In the U.S., almost one percent of Americans have hearing loss so severe that conventional hearing aids only provide limited benefit. But thanks to advancements in technology, a new device known as a cochlear implant can now provide significant benefit for people who suffer from profound hearing loss.

What is a cochlear implant?

A cochlear implant partially restores hearing for people with hearing loss or damage to their inner ear. A cochlear implant is not the same thing as a hearing aid. A hearing aid’s function is to amplify sound. This type of hearing implant actually transmits impulses to your auditory nerve, which then carries those signals to your brain — just like a working inner ear would do.

How does a cochlear implant work?

In-ear hearing aids do not help everyone with hearing loss. A cochlear ear implant is designed to treat sensorineural hearing loss, which means there is damage in your inner ear. When you have damaged hair cells in your inner ear, this means hair cells cannot send sounds to your auditory nerve. Cochlear implants bypass these damaged portions of the ear and send the sound directly to the nerve.

Part of the cochlear implant is worn on the outside of your ear. This device, which still looks like a hearing aid, is worn behind your ear and has a microphone that picks up sounds. Under the skin behind your ear, a receiver sends signals to electrodes in your inner ear, known as the cochlea. This is how the cochlear implant transmits auditory sensory information to your brain.

When do you need a cochlear implant?

Typically, people who are deaf or severely hard-of-hearing are candidates for cochlear implants.

| DATA |
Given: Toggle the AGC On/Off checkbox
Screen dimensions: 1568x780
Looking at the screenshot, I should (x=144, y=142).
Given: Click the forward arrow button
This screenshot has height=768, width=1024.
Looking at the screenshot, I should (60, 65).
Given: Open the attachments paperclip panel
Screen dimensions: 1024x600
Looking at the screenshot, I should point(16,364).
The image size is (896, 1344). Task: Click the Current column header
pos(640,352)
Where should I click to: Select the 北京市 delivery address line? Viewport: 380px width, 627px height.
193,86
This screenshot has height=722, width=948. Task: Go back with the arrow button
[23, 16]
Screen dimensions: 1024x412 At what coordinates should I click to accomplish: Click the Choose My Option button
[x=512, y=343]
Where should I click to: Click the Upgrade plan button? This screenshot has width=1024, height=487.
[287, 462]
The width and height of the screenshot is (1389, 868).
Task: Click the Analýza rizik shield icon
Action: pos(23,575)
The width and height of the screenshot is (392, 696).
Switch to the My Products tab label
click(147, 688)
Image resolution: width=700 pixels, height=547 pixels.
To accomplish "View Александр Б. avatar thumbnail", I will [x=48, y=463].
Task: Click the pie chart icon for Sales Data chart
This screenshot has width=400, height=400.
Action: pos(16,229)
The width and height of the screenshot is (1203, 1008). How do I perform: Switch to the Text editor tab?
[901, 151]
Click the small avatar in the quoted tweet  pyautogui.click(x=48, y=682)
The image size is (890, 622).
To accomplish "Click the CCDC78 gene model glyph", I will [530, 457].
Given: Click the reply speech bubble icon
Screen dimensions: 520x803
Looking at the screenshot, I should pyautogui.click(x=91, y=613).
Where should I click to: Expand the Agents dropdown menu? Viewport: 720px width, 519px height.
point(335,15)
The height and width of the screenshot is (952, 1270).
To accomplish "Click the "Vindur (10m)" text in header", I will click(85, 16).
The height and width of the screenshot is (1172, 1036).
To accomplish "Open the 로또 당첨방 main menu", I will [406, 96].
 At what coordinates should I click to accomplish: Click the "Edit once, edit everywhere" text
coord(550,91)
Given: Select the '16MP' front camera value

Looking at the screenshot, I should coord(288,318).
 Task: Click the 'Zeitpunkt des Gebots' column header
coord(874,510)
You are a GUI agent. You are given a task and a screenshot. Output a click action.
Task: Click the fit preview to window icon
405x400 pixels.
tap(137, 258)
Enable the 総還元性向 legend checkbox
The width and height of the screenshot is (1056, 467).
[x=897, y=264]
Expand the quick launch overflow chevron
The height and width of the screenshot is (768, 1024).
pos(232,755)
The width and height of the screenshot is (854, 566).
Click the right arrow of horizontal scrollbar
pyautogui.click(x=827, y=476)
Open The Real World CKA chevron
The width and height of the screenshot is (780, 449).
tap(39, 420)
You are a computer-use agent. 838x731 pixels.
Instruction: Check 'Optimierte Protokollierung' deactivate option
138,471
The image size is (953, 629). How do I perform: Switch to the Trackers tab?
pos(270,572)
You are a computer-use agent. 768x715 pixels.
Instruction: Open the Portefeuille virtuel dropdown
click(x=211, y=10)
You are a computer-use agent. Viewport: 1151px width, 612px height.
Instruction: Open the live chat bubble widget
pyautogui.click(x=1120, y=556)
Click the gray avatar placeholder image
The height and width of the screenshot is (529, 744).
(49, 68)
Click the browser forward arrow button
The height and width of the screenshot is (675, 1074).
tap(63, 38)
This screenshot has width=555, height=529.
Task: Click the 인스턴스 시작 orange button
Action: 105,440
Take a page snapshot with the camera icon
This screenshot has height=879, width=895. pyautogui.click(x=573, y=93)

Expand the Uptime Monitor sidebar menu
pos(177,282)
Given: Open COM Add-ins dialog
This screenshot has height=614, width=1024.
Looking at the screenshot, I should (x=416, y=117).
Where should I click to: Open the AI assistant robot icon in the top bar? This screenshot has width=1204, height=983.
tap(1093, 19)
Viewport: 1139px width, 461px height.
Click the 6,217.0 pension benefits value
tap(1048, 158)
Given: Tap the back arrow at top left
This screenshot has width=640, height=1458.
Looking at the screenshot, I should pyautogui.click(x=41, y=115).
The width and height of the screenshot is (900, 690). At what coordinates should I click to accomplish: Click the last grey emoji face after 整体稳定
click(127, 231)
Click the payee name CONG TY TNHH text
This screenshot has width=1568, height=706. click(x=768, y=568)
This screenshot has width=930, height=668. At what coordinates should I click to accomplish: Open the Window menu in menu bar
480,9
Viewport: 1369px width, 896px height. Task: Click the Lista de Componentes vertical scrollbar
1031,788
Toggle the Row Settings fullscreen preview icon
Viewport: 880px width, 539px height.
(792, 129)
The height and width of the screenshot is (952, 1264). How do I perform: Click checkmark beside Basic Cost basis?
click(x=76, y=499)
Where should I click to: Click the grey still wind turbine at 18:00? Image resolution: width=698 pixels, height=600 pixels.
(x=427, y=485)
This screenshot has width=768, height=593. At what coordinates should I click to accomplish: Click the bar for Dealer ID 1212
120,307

| WORK REQUEST A |
According to the text on cochlear implants, what type of hearing loss is a cochlear implant designed to treat?
| WORK REQUEST B |
Continue the cochlear implant text from the point where it ends.

| EXPECTED OUTPUT A |
Sensorineural hearing loss, which means there is damage in the inner ear.

| EXPECTED OUTPUT B |
Cochlear ear implants might work for adults who:

  • Have severe or profound hearing loss in both ears
  • Traditional hearing aids have not helped improve their hearing
  • Started to talk before they lost their hearing
  • Want to improve their listening, speaking and speech

What happens during and after cochlear implant surgery?

During the cochlear implant procedure, an ENT surgeon with specialized training known as a neurotologist will implant the receiver and electrodes in the ear. After the ear implant surgery, some patients can leave the hospital that same day, while some patients might need to stay overnight. The implants are not turned on right away. Patients need time to heal before the cochlear implants are turned on.

After cochlear implant surgery, patients return to the hospital or clinic to have the external parts of the implant programed for use. Patients also have to learn how to use these ear implants for hearing loss. This treatment is called audiologic rehabilitation, in which those with cochlear implants learn how to figure out what sounds they are hearing and what they mean. They also learn listening, speaking and speech reading skills.